Aus der linken Bildseite schiebt sich eine glühende, rot-orange Landschaft ins Geschehen, als hätte ein Vulkan beschlossen, sich unter die Feiernden zu mischen. Darüber spannt sich ein tiefblauer Himmel, rau und bewegt, voller Spuren vergangener Winde. Doch niemand scheint sich für das Wetter zu interessieren. Alle Blicke richten sich auf die vier schwebenden Kugeln, die wie eigenwillige Gäste über dem Festplatz schweben.

Die goldene Kugel hält sich mit stiller Würde im Hintergrund. Sie spricht wenig, aber ihre Anwesenheit genügt, um den Raum zusammenzuhalten. Die rote Kugel dagegen wirkt wie der lauteste Gast des Abends. Sie lacht so kräftig, dass selbst das Blau des Himmels kurz ins Schwingen gerät. Unten tanzen die beiden hellen Kreise umeinander. Sie blubbern, schäumen und wirbeln, als würden sie sich in einer Sprache unterhalten, die längst vergessen wurde und dennoch jeder intuitiv versteht.

Unter ihnen verwandelt sich die Landschaft in ein farbenreiches Gewirr aus Gelb, Blau, Weiß und Rot. Nichts bleibt an seinem Platz. Linien lösen sich auf, Flächen geraten in Bewegung, und aus jedem Pinselstrich scheint ein neues Geräusch zu entstehen. Es ist, als würde das Bild selbst leise glucksen und lachen. Wer genau hinsieht, entdeckt keinen festen Boden mehr, sondern einen Zustand ständiger Verwandlung.

Das eigentliche Blubberfest findet jedoch nicht auf der Oberfläche statt. Es entsteht im Kopf des Betrachters. Dort steigen Erinnerungen wie Luftblasen auf, platzen lautlos und machen Platz für neue Bilder. Das Gemälde erinnert daran, dass Kreativität selten geschniegelt erscheint. Sie ist unordentlich, überschäumend und manchmal herrlich absurd.

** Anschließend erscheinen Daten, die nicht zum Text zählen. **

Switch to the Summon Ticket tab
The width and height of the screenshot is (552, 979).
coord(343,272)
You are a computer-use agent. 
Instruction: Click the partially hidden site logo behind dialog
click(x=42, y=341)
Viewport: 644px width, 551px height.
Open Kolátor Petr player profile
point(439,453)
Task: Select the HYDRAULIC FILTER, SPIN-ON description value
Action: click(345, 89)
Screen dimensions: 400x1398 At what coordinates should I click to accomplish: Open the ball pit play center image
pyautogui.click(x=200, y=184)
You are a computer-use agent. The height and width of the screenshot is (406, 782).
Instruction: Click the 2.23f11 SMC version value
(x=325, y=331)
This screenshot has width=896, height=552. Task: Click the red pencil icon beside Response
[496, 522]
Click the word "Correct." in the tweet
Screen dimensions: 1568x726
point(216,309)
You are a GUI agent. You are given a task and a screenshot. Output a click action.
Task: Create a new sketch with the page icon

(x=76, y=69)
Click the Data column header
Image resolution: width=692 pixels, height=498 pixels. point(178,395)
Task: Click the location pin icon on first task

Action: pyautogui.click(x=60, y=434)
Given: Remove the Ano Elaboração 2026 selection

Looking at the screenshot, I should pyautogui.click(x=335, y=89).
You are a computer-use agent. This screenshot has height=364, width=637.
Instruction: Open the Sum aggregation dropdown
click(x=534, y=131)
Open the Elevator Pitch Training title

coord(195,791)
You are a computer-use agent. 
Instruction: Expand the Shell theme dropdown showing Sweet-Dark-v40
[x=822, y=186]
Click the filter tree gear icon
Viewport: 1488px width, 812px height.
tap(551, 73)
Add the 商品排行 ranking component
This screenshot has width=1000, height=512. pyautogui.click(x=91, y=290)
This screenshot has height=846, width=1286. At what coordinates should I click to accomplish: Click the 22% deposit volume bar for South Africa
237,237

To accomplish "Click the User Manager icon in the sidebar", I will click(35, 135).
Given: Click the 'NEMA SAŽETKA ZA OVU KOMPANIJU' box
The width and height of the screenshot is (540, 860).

Vielleicht besteht darin seine Botschaft: Das Leben verlangt nicht immer nach Erklärungen. Manchmal genügt es, mitzufeiern, wenn Farben miteinander ins Gespräch kommen. Denn genau dort, wo Ordnung kurz Urlaub macht, beginnt oft die Fantasie ihre lebendigsten Geschichten zu erzählen.